You can do the following operation on the array B exactly once:
- Chose two integers R (1 \le R \le N) and K(K \ge 0) and apply K right-rotations to the subarray [1,R].
Applying a right-rotation to the array C = [C_1, C_2, C_3, \ldots, C_M] changes it to [C_M, C_1, C_2, \ldots, C_{(M-1)}]
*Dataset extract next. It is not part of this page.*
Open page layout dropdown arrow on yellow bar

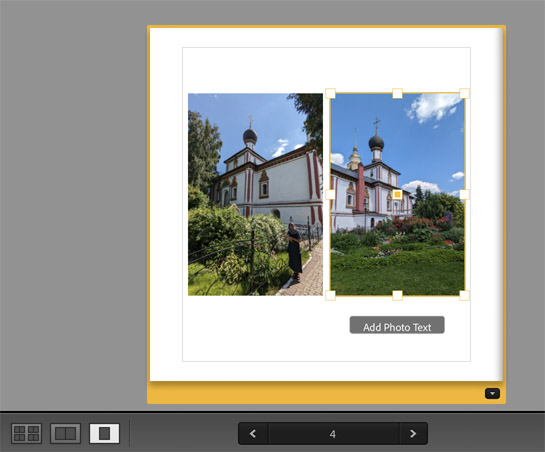tap(492, 394)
Find whether you can transform the array B into the array A by applying the mentioned operation exactly once. If it is possible, find the minimum value of K for which it is possible.
EXPLANATION:
Z-function
Suppose we are given an array a of length n. The Z-function for this array is an array of length n where the i^{th} element is equal to the greatest number of elements starting from the position i that coincide with the first elements of a.
In other words, z[i] is the length of the longest array that is, at the same time, a prefix of a and a prefix of the suffix of a starting at i.
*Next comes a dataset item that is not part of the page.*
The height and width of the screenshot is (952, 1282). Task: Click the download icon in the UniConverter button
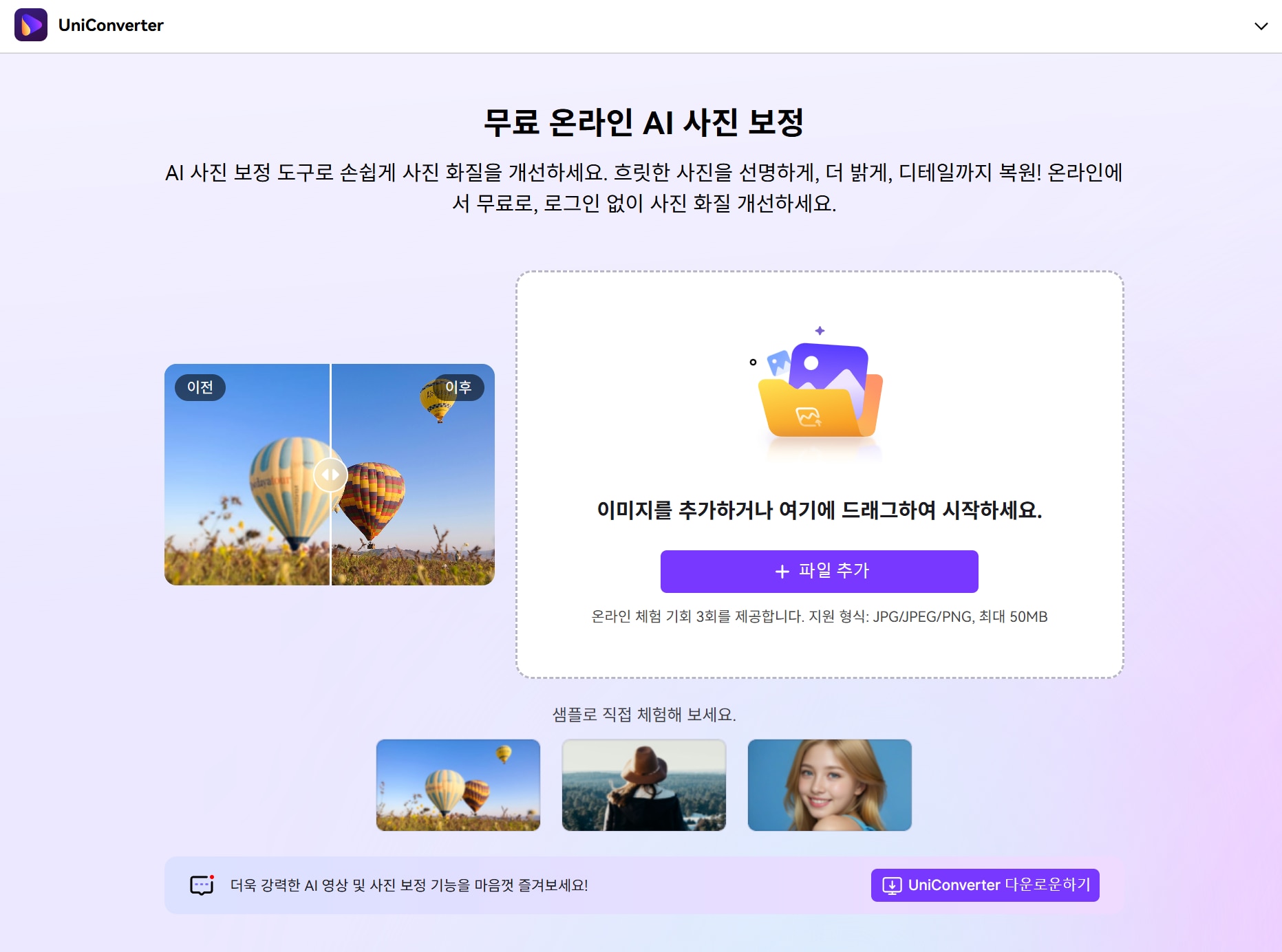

If arrays A and B are same then minimum value of K is 0. From now on we assume that A and B are not same. Iterate on the array A from i=2\: to\: N. If the minimum number of right-rotations, of any prefix of B, needed to make A and B same is (i-1) then there must be a subarray of B which is same as the prefix of A of length (i-1) with some restrictions on the starting point of such a subarray.
Let l and r be the left limit and right limit respectively for the starting point of such a subarray and let SameFromEnd be the smallest index such that for all indices i\geq SameFromEnd, A_i=B_i and len be the length of largest prefix of B which is same as the subarray of A of same length starting at index i.
Calculation of len for all indices of array A
The values of len for indices i are calculated in O(N) time by applying Z-function on the array (B+(-1)+A) where '+' represents concatenation of the arrays.
Let zba be the array obtained after applying the Z-function on the array (B+(-1)+A)
then value of len for index i is zba_{n+1+i} .
Then l = max(SameFromEnd - i+1, 2), r = len+1;
Left limit
The left limit is equal to max(SameFromEnd - i+1, 2) because if we select a subarray which starts with an index smaller than this limit, the prefix of length (i-1) will be same but the suffix starting from index i of array A and B will not be the same as A[SameFromEnd-1]!=B[SameFromEnd-1](from the definition of the variable SameFromEnd)
Right limit
The right limit is equal to len+1 because if we select a subarray which starts with an index greater than this limit, the prefix of length (i-1) will be same but the suffix starting from index i of array A and B will not be the same as A[i+len]!=B[len+1](from the definition of Z-function)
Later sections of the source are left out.